**WRITTEN TASK A**
Translate this sentence from the passage on youth facilities in Byron Bay into Spanish: "Everyone’s kid should be our responsibility."
**WRITTEN TASK B**
In the passage on youth facilities in Byron Bay, the paragraph that opens "What about a beachfront skatepark?" suggests several facilities for young people. List each one.
**WRITTEN TASK C**
Extract the passage on youth facilities in Byron Bay from "What about a" to "of holiday makers.".

**PASSAGE GIVEN**

————

Here we are in the Byron Shire with so much talent at our fingertips. So many innovators. So much capital and there’s nothing for our teenagers. We need to start giving a shit about our kids. Not just the ones in our bellies or on our back seat, but the ones in the street, the ones hitching into town, the ones getting drunk and causing trouble. The ones we look at and think ‘thank god that’s not my kid’.

Well, guess what, you live in a community, and that is your kid. Everyone’s kid should be our responsibility. An idyllic paradise promoting the utopian dream, Byron Bay should have state-of-the-art youth facilities. It should at the very least have an amazing children’s park for the littlies – all bespoke and wooden, crafted by artisans out of breadboards and kale. Instead we have beachfront playgrounds littered with bottles and ciggie butts.

What about a beachfront skatepark? Or one of those temporary inflatable water parks? A PCYC? A cafe where kids actually feel welcome? It’s great not to have McDonald’s, but could we have a cafe where kids can actually afford to eat and recognise something on the menu? We have none of this. Nothing that tells our young people that they matter, that they can see benefit from the constant invasion of holiday makers.

The other day a local youth worker posted on Facebook about her disappointment with the lack of interest and engagement of the wider community, and namely, the Byron business community, in the welfare of the kids in our region. I guess it’s easy to blame the parents and forget about the bigger picture of what it feels like to live in a town where you’ll never be able to rent a house or afford to live. Where you see all the services and energy in your town geared to the visitor, and not the resident. Certainly not the under-18 resident. If you’re not legal to drink you sink.

————

**DATA LINES**
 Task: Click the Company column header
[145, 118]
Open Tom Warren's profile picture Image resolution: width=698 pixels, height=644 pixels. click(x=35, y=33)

————

**TASK SOLUTION A**
Los hijos de todos deberían ser nuestra responsabilidad.

**TASK SOLUTION B**
- A beachfront skatepark
- One of those temporary inflatable water parks
- A PCYC
- A cafe where kids actually feel welcome, can afford to eat and recognise something on the menu

**TASK SOLUTION C**
What about a beachfront skatepark? Or one of those temporary inflatable water parks? A PCYC? A cafe where kids actually feel welcome? It’s great not to have McDonald’s, but could we have a cafe where kids can actually afford to eat and recognise something on the menu? We have none of this. Nothing that tells our young people that they matter, that they can see benefit from the constant invasion of holiday makers.